• [EXERCISE INSTRUCTIONS]: Each entry in the listing below should be restated word for word.

━━━━━ SUPPLIED RECORDS ━━━━━

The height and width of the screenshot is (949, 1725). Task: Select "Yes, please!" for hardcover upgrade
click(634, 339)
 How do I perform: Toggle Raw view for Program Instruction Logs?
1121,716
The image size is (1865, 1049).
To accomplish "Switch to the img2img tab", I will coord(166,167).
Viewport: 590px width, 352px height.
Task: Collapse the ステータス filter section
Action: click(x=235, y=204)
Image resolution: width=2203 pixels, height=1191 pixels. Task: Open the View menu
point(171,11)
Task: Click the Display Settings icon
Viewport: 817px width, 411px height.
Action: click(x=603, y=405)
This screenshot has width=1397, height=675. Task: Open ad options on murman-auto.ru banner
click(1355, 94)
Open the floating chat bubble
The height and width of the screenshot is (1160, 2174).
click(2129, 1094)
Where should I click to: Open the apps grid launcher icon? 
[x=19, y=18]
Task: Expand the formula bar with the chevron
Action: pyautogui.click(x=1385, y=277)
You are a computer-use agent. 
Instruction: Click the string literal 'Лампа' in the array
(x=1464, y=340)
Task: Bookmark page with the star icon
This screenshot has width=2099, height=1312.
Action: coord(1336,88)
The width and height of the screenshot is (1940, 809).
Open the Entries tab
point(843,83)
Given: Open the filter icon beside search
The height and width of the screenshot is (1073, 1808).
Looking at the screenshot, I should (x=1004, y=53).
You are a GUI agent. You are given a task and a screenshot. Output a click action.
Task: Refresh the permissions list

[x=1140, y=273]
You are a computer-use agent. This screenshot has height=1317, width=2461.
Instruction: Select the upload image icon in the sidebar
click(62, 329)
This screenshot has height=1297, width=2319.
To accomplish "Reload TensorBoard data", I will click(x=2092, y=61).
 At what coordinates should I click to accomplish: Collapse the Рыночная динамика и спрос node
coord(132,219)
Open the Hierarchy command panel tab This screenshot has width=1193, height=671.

━━━━━

• [TASK SOLUTION]:
The height and width of the screenshot is (949, 1725). Task: Select "Yes, please!" for hardcover upgrade
click(634, 339)
 How do I perform: Toggle Raw view for Program Instruction Logs?
1121,716
The image size is (1865, 1049).
To accomplish "Switch to the img2img tab", I will coord(166,167).
Viewport: 590px width, 352px height.
Task: Collapse the ステータス filter section
Action: click(x=235, y=204)
Image resolution: width=2203 pixels, height=1191 pixels. Task: Open the View menu
point(171,11)
Task: Click the Display Settings icon
Viewport: 817px width, 411px height.
Action: click(x=603, y=405)
This screenshot has width=1397, height=675. Task: Open ad options on murman-auto.ru banner
click(1355, 94)
Open the floating chat bubble
The height and width of the screenshot is (1160, 2174).
click(2129, 1094)
Where should I click to: Open the apps grid launcher icon? 
[x=19, y=18]
Task: Expand the formula bar with the chevron
Action: pyautogui.click(x=1385, y=277)
You are a computer-use agent. 
Instruction: Click the string literal 'Лампа' in the array
(x=1464, y=340)
Task: Bookmark page with the star icon
This screenshot has width=2099, height=1312.
Action: coord(1336,88)
The width and height of the screenshot is (1940, 809).
Open the Entries tab
point(843,83)
Given: Open the filter icon beside search
The height and width of the screenshot is (1073, 1808).
Looking at the screenshot, I should (x=1004, y=53).
You are a GUI agent. You are given a task and a screenshot. Output a click action.
Task: Refresh the permissions list

[x=1140, y=273]
You are a computer-use agent. This screenshot has height=1317, width=2461.
Instruction: Select the upload image icon in the sidebar
click(62, 329)
This screenshot has height=1297, width=2319.
To accomplish "Reload TensorBoard data", I will click(x=2092, y=61).
 At what coordinates should I click to accomplish: Collapse the Рыночная динамика и спрос node
coord(132,219)
Open the Hierarchy command panel tab This screenshot has width=1193, height=671.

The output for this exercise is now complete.